# DATA TO PROCESS start

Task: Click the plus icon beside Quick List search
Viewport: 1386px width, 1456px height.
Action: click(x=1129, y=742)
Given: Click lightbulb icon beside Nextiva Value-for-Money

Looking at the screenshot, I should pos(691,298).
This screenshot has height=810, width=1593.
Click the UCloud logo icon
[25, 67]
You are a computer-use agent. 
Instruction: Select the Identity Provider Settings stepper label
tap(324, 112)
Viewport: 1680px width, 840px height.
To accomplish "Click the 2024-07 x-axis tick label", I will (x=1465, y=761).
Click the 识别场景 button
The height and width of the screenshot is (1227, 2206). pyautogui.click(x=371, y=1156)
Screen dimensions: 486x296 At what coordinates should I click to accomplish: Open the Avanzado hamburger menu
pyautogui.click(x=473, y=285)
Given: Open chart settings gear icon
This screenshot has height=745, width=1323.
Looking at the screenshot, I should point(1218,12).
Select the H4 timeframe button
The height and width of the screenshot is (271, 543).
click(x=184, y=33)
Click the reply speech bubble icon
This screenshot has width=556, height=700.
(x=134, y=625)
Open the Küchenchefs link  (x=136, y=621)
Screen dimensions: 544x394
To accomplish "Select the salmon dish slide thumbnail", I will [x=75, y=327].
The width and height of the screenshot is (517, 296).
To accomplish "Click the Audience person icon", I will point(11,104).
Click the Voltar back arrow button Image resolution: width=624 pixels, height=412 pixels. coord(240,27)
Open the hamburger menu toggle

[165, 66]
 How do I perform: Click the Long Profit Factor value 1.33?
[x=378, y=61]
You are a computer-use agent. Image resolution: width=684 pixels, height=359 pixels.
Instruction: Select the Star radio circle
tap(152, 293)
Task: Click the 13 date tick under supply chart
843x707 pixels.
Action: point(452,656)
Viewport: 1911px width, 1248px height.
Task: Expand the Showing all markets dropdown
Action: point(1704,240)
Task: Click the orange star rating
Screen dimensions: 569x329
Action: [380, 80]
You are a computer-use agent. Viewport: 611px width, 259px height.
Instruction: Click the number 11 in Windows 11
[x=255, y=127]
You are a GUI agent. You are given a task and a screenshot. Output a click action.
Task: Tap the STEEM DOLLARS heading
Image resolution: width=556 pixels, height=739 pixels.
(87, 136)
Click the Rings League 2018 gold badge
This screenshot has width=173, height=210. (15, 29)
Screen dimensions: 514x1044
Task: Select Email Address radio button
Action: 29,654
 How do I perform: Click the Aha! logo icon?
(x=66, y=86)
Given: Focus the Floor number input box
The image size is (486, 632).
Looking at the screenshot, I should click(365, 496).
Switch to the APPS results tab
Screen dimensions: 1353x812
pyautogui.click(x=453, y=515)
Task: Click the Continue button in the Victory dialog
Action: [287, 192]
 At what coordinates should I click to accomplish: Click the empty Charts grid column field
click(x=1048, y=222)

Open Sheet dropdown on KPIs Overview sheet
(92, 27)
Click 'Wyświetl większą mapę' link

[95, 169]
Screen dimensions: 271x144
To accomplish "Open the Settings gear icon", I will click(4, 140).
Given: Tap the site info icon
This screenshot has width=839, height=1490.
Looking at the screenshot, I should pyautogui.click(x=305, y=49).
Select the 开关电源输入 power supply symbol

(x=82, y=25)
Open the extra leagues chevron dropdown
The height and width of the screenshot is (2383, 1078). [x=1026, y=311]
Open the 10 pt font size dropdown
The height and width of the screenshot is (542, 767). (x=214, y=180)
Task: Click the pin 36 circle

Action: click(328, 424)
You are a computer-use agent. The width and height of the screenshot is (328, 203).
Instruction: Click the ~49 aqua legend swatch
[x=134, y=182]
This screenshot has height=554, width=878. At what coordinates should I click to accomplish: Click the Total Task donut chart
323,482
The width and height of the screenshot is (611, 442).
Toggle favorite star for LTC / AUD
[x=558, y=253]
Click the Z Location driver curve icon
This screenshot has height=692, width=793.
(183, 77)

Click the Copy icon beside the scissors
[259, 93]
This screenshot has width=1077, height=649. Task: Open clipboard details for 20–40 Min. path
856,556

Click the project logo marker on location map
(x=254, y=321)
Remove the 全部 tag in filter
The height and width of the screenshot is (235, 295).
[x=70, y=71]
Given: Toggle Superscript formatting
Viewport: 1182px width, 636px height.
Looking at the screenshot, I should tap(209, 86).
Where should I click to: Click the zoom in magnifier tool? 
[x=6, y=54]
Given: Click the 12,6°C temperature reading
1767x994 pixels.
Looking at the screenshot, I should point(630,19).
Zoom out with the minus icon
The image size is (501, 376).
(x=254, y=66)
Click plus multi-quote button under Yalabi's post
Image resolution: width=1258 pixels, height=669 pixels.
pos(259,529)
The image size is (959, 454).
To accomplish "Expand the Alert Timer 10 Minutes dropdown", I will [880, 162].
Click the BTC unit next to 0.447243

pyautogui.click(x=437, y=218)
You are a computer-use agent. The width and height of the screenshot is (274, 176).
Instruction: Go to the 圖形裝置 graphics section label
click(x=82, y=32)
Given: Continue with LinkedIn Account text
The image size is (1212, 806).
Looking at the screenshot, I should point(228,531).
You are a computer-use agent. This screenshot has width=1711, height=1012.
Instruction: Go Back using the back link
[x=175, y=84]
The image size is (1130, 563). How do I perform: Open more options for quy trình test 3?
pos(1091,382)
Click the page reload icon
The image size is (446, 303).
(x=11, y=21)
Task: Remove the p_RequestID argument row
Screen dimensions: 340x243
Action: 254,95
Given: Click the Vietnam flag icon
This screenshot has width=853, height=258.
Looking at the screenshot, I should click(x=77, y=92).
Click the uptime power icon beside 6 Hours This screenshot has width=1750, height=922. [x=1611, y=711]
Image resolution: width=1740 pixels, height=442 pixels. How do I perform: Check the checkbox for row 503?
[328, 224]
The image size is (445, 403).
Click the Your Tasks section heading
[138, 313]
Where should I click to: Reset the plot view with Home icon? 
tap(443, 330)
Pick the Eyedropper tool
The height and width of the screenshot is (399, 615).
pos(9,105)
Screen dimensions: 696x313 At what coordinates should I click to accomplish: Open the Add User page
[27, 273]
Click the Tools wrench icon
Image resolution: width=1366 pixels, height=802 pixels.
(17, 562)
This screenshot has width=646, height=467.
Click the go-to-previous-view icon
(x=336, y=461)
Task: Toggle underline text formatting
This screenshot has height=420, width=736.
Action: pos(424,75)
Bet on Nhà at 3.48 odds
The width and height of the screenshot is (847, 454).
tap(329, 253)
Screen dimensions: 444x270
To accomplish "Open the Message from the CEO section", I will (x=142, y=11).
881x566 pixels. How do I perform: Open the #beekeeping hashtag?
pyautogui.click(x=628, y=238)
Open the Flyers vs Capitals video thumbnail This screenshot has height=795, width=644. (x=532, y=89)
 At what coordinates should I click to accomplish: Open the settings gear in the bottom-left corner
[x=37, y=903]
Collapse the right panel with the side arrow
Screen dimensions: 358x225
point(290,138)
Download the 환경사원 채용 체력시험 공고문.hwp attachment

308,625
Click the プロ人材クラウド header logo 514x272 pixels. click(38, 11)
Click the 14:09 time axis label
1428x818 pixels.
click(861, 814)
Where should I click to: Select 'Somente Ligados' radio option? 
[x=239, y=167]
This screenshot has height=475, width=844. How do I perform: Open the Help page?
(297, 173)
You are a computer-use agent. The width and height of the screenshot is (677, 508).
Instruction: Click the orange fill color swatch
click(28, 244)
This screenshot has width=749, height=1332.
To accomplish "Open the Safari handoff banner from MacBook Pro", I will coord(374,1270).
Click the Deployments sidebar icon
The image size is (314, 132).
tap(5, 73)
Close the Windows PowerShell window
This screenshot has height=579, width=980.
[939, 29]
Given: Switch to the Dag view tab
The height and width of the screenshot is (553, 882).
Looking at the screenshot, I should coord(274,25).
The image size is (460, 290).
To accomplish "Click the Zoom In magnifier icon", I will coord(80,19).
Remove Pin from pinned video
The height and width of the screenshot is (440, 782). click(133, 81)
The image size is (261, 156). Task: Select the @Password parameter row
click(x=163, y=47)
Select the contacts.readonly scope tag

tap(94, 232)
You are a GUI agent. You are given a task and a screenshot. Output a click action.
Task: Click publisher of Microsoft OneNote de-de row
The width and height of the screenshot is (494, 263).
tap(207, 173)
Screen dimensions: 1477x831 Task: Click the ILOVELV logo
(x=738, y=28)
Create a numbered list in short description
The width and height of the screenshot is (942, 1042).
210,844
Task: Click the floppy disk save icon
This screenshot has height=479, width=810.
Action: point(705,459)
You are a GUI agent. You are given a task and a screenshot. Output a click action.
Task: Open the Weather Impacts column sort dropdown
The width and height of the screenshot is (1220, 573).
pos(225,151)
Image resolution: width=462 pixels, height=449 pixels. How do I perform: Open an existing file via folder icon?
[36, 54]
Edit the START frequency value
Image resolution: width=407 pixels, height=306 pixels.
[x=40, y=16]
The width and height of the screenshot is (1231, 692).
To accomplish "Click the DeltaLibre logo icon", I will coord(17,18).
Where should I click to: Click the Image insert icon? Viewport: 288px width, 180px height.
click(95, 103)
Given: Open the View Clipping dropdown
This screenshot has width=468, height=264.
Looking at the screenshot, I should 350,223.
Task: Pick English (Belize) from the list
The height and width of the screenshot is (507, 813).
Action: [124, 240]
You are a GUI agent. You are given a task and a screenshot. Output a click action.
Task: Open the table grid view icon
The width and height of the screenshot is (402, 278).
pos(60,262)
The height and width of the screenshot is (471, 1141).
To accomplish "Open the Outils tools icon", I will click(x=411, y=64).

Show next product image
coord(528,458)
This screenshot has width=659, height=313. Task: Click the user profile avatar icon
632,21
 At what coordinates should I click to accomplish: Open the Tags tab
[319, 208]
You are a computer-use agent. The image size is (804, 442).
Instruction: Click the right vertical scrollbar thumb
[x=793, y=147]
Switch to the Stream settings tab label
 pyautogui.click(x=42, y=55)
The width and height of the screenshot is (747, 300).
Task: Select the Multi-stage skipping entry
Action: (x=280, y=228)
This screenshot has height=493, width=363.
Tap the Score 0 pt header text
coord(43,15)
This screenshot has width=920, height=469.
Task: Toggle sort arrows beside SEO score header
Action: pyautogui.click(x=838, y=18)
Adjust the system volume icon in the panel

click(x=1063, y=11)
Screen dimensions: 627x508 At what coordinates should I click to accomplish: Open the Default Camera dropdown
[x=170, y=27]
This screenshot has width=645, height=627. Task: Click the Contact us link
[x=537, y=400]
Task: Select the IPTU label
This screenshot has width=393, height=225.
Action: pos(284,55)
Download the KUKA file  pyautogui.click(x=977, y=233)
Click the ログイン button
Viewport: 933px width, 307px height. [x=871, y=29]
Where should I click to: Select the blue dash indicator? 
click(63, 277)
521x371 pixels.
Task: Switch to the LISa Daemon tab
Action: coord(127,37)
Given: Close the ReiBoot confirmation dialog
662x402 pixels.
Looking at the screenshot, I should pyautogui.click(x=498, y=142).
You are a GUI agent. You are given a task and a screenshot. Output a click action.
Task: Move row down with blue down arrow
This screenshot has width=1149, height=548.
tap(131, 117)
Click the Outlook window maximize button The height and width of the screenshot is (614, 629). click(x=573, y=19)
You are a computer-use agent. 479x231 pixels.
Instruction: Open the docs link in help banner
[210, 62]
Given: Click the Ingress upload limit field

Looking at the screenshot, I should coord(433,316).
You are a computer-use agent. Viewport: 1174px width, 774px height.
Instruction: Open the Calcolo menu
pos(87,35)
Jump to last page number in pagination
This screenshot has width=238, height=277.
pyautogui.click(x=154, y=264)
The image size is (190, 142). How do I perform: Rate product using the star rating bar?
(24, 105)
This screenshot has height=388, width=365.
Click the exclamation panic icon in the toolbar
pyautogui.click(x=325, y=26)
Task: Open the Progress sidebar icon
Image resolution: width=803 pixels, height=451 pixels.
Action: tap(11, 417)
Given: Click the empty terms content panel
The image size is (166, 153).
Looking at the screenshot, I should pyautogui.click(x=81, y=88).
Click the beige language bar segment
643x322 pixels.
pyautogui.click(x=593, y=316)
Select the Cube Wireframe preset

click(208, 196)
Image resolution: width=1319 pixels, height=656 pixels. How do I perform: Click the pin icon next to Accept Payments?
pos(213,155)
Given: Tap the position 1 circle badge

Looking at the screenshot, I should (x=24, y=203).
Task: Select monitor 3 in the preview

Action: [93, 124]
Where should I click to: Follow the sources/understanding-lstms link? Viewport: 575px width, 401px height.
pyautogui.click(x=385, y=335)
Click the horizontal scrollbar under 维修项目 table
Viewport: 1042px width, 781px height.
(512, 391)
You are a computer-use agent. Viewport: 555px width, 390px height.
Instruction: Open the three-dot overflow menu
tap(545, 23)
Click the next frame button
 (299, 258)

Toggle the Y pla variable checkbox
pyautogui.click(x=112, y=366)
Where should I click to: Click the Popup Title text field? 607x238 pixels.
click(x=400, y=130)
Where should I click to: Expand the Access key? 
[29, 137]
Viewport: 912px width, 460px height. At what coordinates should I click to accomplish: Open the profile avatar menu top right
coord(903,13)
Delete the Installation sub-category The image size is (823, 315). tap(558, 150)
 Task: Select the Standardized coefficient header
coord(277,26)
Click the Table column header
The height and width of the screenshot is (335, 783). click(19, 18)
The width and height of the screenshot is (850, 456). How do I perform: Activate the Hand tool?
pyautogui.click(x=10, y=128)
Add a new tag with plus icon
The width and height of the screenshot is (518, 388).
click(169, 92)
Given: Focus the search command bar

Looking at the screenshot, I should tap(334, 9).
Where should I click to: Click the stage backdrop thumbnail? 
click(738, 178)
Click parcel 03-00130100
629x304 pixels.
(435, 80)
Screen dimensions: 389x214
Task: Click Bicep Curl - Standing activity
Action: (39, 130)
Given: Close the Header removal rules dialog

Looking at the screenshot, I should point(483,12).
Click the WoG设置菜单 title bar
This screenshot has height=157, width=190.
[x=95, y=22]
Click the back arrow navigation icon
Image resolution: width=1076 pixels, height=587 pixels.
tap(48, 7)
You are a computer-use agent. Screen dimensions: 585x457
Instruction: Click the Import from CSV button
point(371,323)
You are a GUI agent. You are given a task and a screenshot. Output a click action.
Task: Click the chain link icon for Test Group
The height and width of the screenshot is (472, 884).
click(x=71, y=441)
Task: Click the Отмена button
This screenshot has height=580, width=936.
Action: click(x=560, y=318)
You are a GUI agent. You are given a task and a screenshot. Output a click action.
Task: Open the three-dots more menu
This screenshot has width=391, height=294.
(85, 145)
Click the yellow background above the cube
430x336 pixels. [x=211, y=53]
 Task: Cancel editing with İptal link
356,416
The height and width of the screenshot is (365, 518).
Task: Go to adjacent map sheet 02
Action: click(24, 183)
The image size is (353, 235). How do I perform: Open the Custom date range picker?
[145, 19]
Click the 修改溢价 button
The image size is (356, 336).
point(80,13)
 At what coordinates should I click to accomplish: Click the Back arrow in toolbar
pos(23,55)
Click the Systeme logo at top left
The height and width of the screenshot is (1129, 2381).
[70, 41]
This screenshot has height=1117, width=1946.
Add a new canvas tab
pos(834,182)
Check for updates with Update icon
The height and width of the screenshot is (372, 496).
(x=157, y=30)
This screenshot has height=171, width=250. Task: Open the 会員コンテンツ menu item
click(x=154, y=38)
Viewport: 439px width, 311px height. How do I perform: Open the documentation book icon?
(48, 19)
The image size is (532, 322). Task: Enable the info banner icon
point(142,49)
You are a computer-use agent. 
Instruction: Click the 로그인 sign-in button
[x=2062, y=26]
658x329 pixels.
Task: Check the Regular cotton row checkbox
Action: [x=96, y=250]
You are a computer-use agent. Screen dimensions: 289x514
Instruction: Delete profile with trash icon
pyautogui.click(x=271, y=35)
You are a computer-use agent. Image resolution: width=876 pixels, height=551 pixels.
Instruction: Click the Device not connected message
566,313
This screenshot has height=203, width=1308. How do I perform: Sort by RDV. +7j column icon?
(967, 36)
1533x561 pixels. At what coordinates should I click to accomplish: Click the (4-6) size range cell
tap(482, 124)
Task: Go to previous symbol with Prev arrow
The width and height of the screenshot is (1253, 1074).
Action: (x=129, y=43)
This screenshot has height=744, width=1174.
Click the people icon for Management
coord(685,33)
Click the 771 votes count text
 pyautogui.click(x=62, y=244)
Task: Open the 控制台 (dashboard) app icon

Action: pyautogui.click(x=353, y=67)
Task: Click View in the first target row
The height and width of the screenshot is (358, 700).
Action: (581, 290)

# DATA TO PROCESS end

Update the listing from the line containing "The image size is (353, 235)." through the line containing "Action: [x=96, y=250]", replacing "Update icon" with "Refresh icon" and leaving everything else as it is.

* **RESPONSE**
The image size is (353, 235). How do I perform: Open the Custom date range picker?
[145, 19]
Click the 修改溢价 button
The image size is (356, 336).
point(80,13)
 At what coordinates should I click to accomplish: Click the Back arrow in toolbar
pos(23,55)
Click the Systeme logo at top left
The height and width of the screenshot is (1129, 2381).
[70, 41]
This screenshot has height=1117, width=1946.
Add a new canvas tab
pos(834,182)
Check for updates with Refresh icon
The height and width of the screenshot is (372, 496).
(x=157, y=30)
This screenshot has height=171, width=250. Task: Open the 会員コンテンツ menu item
click(x=154, y=38)
Viewport: 439px width, 311px height. How do I perform: Open the documentation book icon?
(48, 19)
The image size is (532, 322). Task: Enable the info banner icon
point(142,49)
You are a computer-use agent. 
Instruction: Click the 로그인 sign-in button
[x=2062, y=26]
658x329 pixels.
Task: Check the Regular cotton row checkbox
Action: [x=96, y=250]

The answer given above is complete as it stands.